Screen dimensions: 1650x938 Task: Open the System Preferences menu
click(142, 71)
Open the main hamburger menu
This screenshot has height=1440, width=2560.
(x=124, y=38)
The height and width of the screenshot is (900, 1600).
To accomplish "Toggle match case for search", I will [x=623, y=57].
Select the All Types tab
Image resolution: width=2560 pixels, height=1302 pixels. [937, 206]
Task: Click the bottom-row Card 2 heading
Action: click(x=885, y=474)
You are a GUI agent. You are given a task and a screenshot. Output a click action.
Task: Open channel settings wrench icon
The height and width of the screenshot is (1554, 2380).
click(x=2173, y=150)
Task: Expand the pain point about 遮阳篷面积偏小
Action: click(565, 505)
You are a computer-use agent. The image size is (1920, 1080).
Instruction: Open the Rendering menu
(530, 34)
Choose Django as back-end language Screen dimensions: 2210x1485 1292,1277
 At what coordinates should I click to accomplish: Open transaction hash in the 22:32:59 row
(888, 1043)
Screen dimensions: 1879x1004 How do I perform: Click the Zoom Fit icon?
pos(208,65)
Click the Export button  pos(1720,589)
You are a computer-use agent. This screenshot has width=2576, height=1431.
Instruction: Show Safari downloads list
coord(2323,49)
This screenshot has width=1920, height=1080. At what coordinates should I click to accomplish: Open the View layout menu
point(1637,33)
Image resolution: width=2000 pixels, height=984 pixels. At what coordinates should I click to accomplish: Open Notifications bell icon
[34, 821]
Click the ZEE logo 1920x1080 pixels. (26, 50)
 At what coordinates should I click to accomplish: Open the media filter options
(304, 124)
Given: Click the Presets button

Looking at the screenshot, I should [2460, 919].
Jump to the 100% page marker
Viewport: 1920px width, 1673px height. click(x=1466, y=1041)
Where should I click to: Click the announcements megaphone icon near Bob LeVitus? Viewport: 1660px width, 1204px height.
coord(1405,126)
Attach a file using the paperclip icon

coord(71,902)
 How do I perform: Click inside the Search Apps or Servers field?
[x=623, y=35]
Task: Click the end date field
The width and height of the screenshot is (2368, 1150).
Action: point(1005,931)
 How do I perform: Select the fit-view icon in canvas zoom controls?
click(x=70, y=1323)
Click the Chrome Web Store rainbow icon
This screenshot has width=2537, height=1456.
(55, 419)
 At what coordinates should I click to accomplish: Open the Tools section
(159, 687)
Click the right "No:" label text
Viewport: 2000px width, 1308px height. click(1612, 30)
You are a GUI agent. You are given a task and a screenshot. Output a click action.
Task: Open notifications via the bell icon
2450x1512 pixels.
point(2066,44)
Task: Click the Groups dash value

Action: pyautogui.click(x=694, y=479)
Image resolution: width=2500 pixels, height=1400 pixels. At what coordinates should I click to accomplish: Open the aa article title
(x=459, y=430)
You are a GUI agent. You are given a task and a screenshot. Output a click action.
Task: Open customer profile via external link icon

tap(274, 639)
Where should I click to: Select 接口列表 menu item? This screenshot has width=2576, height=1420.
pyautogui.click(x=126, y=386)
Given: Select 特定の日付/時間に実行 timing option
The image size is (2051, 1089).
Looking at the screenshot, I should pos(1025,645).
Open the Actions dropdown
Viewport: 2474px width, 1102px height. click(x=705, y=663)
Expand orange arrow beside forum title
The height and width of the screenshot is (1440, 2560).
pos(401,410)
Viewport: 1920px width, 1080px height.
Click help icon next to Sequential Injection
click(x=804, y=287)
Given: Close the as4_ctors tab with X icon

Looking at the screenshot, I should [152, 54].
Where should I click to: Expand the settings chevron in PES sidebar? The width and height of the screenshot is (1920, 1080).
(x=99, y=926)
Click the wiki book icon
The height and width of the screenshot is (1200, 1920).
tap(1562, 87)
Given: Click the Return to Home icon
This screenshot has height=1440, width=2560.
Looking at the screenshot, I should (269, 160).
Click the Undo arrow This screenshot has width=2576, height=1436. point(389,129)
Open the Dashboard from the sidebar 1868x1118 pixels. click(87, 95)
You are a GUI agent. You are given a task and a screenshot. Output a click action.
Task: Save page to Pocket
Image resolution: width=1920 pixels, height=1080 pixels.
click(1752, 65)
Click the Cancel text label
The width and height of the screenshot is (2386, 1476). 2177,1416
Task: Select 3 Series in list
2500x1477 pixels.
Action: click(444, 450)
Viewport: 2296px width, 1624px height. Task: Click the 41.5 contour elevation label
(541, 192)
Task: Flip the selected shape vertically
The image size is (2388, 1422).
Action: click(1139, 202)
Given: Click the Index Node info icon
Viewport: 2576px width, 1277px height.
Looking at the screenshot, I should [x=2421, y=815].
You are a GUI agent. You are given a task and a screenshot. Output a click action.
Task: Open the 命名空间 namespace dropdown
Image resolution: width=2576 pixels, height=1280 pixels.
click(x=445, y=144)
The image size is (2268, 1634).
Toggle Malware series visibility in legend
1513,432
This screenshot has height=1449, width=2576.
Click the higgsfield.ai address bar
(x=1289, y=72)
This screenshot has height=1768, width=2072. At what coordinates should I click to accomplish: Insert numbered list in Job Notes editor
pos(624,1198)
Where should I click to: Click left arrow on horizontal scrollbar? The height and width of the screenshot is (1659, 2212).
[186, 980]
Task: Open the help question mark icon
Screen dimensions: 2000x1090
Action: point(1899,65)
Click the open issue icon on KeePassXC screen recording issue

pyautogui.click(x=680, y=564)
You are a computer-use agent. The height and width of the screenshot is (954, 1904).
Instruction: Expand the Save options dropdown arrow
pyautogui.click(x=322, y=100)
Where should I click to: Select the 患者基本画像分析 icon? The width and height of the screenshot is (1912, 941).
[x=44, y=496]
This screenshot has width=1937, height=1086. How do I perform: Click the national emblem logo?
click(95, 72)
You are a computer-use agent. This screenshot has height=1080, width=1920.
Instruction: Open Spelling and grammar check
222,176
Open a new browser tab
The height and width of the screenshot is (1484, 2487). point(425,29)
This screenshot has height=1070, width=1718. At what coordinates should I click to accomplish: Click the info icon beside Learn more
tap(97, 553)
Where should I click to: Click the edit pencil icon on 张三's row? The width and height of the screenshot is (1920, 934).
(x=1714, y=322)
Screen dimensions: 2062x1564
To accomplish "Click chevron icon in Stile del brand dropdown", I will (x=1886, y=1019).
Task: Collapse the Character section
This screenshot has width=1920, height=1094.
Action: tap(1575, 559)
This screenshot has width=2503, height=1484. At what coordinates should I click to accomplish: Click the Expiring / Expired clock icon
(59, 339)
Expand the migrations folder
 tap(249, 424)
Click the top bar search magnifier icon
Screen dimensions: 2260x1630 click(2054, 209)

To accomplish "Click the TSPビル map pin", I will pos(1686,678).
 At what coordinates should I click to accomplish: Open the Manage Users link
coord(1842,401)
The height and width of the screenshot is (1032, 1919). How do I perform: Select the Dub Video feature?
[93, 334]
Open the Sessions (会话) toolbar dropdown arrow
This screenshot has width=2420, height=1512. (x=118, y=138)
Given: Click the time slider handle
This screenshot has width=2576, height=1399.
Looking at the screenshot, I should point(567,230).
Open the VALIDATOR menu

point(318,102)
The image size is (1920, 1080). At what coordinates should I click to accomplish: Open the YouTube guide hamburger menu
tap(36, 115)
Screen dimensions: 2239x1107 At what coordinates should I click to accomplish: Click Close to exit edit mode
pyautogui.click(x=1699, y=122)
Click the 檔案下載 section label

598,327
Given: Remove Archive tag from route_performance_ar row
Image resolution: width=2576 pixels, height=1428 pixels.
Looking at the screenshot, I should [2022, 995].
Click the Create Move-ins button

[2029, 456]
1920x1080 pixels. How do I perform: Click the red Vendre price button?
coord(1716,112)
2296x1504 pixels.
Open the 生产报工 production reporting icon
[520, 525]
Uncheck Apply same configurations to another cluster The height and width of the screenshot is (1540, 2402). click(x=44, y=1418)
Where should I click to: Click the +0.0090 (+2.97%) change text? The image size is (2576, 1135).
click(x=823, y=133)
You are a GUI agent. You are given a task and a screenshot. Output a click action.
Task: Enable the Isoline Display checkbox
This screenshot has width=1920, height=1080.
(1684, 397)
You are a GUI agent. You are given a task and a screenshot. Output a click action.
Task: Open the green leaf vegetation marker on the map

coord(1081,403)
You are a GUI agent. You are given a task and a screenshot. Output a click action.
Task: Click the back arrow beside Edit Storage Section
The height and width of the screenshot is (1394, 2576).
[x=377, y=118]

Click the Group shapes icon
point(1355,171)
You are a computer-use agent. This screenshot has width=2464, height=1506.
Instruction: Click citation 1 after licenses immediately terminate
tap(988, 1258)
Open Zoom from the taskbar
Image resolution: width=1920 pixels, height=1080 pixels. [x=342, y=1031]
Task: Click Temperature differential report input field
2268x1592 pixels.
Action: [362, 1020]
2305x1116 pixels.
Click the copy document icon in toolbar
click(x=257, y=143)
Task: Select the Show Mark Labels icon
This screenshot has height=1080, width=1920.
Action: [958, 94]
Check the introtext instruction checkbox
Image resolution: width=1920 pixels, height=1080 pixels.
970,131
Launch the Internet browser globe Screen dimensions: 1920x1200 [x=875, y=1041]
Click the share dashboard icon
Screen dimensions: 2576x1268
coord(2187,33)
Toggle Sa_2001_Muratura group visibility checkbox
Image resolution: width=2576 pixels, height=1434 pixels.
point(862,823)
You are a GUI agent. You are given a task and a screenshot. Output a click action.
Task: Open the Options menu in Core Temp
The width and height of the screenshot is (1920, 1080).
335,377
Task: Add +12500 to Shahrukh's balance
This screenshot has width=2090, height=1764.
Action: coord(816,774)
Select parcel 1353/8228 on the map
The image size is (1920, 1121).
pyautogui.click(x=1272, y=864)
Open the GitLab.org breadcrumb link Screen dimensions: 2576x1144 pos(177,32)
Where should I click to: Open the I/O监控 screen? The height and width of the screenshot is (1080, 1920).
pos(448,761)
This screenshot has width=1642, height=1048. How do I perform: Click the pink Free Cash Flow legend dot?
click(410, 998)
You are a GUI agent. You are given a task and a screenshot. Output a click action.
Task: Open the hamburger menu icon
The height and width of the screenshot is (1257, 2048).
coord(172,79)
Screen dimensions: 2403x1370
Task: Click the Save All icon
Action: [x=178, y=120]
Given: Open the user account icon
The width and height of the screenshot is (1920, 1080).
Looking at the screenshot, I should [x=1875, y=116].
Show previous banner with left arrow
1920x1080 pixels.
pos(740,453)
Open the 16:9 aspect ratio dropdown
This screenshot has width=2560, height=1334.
····················
» **Your goal**: Apply a filter for "will" to the data above, then copy each line that matches.

» **Output for this exercise**:
To accomplish "Toggle match case for search", I will [x=623, y=57].
To accomplish "Click chevron icon in Stile del brand dropdown", I will (x=1886, y=1019).
To accomplish "Click the TSPビル map pin", I will pos(1686,678).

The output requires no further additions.